DATA SHOWN:
○ ○ ○ ○

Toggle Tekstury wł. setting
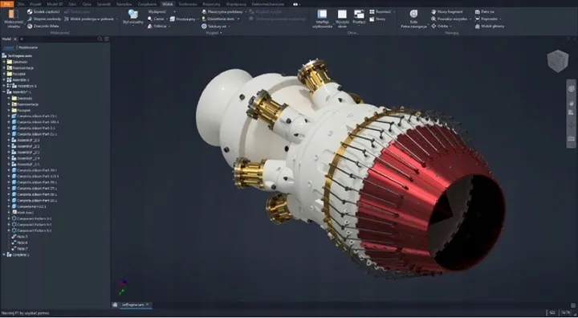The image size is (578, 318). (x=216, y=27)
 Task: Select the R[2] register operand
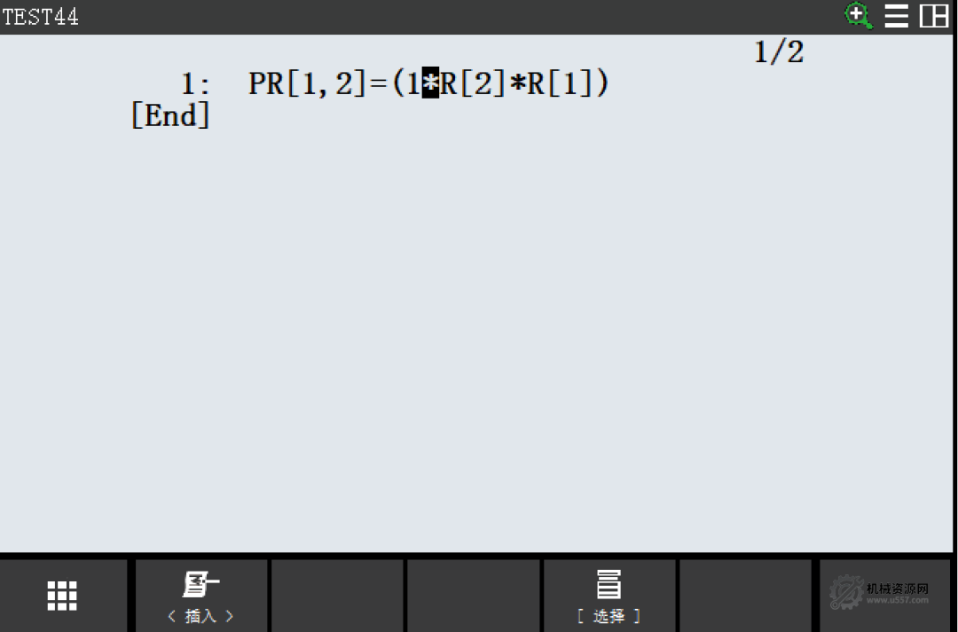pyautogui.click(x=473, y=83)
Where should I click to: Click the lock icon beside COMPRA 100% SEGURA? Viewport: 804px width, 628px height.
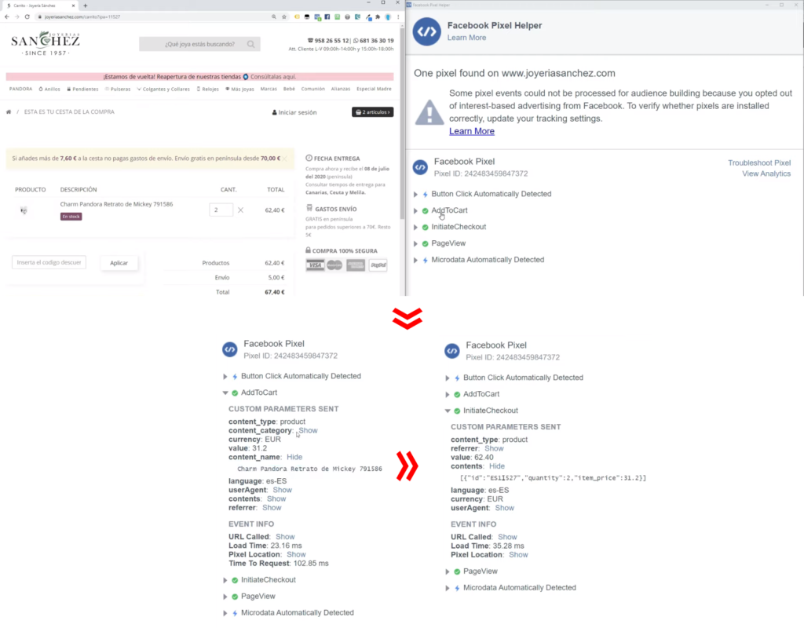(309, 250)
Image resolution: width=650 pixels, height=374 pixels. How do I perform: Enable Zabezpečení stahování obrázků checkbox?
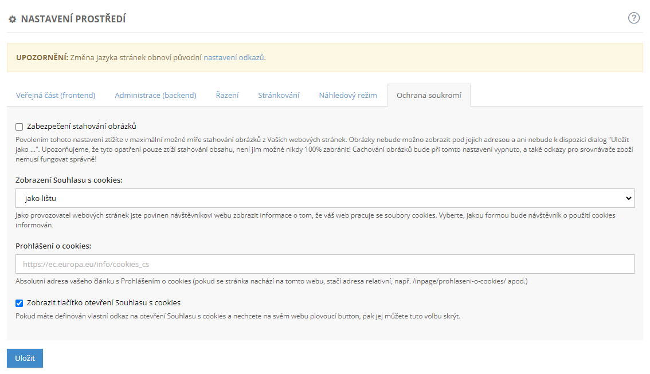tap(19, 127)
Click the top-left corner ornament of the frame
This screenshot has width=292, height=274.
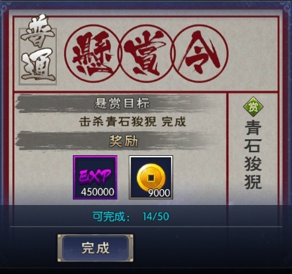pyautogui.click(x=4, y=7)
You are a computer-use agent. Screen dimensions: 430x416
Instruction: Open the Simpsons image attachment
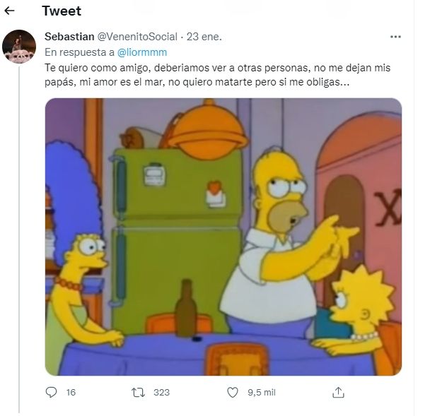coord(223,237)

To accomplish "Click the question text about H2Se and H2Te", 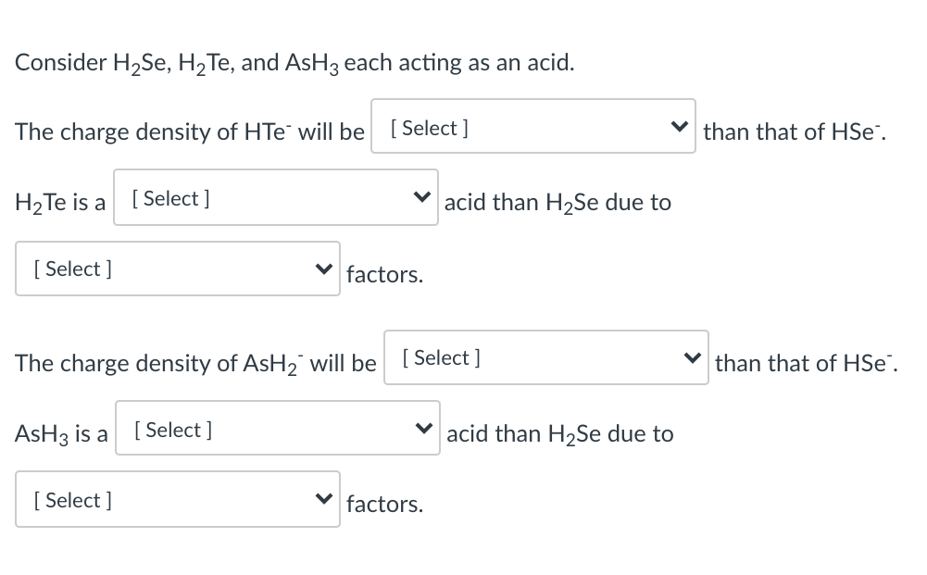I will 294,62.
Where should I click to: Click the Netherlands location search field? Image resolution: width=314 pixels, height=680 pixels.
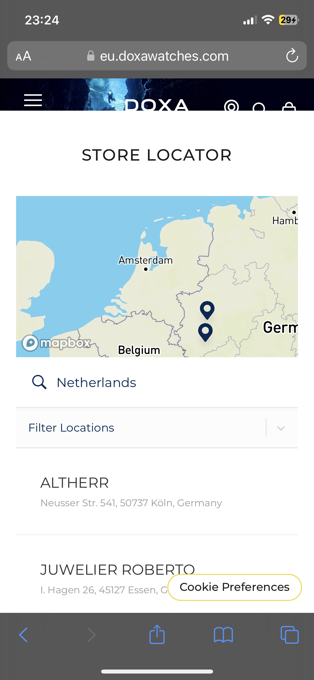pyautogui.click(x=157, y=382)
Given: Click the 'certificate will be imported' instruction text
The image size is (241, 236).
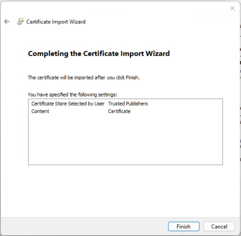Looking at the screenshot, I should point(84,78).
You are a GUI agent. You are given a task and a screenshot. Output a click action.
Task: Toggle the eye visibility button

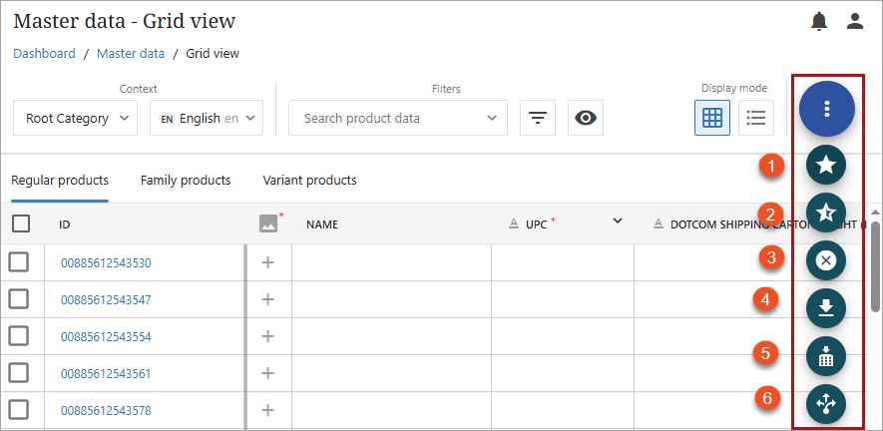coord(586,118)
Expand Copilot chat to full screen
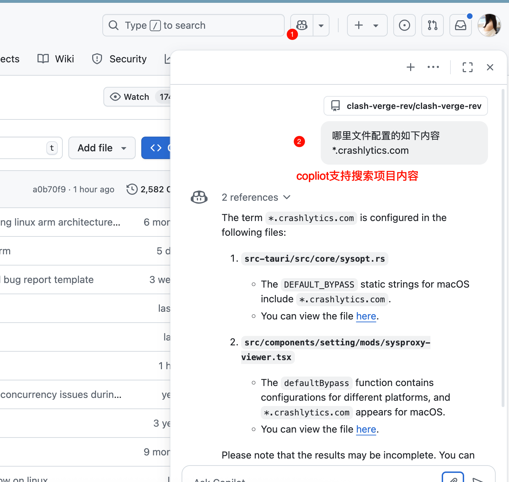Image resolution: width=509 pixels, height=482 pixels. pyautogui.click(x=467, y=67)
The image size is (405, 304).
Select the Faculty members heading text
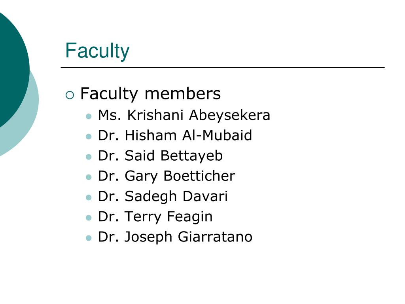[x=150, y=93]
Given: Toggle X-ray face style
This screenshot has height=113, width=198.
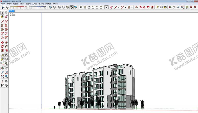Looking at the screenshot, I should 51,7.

○ ○ ○ ○

PROBLEM: Look through the listing above and copy each line with the word "agent" in it.

REPLY TO THE EXERCISE:
You are a computer-use agent. Screen dimensions: 430x416
You are a GUI agent. You are given a task and a screenshot. Output a click action.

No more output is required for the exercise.